_Selected text:_
Copper, along with silver and gold, occurs naturally in essentially pure form; there are places where you can literally just pick up lumps of nearly pure metal. This stuff is entirely workable as-is, and a where available otherwise stone-using societies generally developed metalworking. Thus for instance Aztec gold, but also copper spear points around the Great Lakes.

There are basically three modes of working copper, silver and gold. Cold hammering, use of heat to soften the metal, and full liquification and casting. Copper in particular work hardens quite a lot, so it's extremely useful to be able to anneal the metal and draw down the hardness, this can be done by heating to a dull red, cooling to below visible radiance, then quenching in water. Since fully annealed copper is extremely soft, there's not a lot of reason to deal with forging it hot. 

Fully liquifying any of these metals is difficult,  you need temperatures of about 2000 F. This can be achieved with charcoal and good draft control, but you also need vessels to contain the metal, which have to be ceramic or stone, nothing organic survives those temperatures. Metal casting is therefore a later development, although one that allows creation of more complex forms.

_Stated task A:_
Echo the metalworking passage word for word, from the words containing "Copper, along with" through "forging it hot.".
_Stated task B:_
Based on the metalworking passage, answer yes or no to each statement and quote the exact words that decide it.
(i) Fully annealed copper is very hard.
(ii) Fully liquifying these metals takes temperatures of about 2000 F.
(iii) Vessels for holding molten metal can be made of organic material.
_Stated task C:_
Answer these questions from the metalworking passage.
(i) How many modes of working copper, silver and gold are there?
(ii) To what color is copper heated when annealing it?
(iii) What fuel can reach the temperature needed to liquify these metals?
The rows that follow have no connection to the metalworking passage.

_Listing:_
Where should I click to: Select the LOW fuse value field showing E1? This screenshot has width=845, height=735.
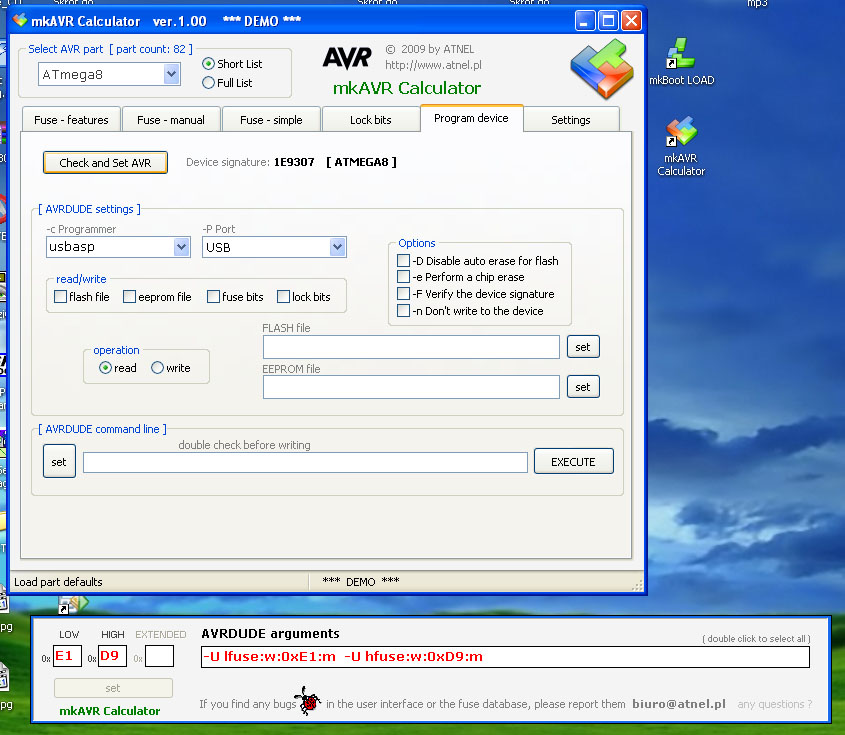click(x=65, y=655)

...

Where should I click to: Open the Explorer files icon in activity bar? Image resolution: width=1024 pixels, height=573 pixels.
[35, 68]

_Final answer A:_
Copper, along with silver and gold, occurs naturally in essentially pure form; there are places where you can literally just pick up lumps of nearly pure metal. This stuff is entirely workable as-is, and a where available otherwise stone-using societies generally developed metalworking. Thus for instance Aztec gold, but also copper spear points around the Great Lakes.

There are basically three modes of working copper, silver and gold. Cold hammering, use of heat to soften the metal, and full liquification and casting. Copper in particular work hardens quite a lot, so it's extremely useful to be able to anneal the metal and draw down the hardness, this can be done by heating to a dull red, cooling to below visible radiance, then quenching in water. Since fully annealed copper is extremely soft, there's not a lot of reason to deal with forging it hot.

_Final answer B:_
(i) No: "fully annealed copper is extremely soft"
(ii) Yes: "you need temperatures of about 2000 F"
(iii) No: "which have to be ceramic or stone, nothing organic survives those temperatures"

_Final answer C:_
(i) Three
(ii) A dull red
(iii) Charcoal, with good draft control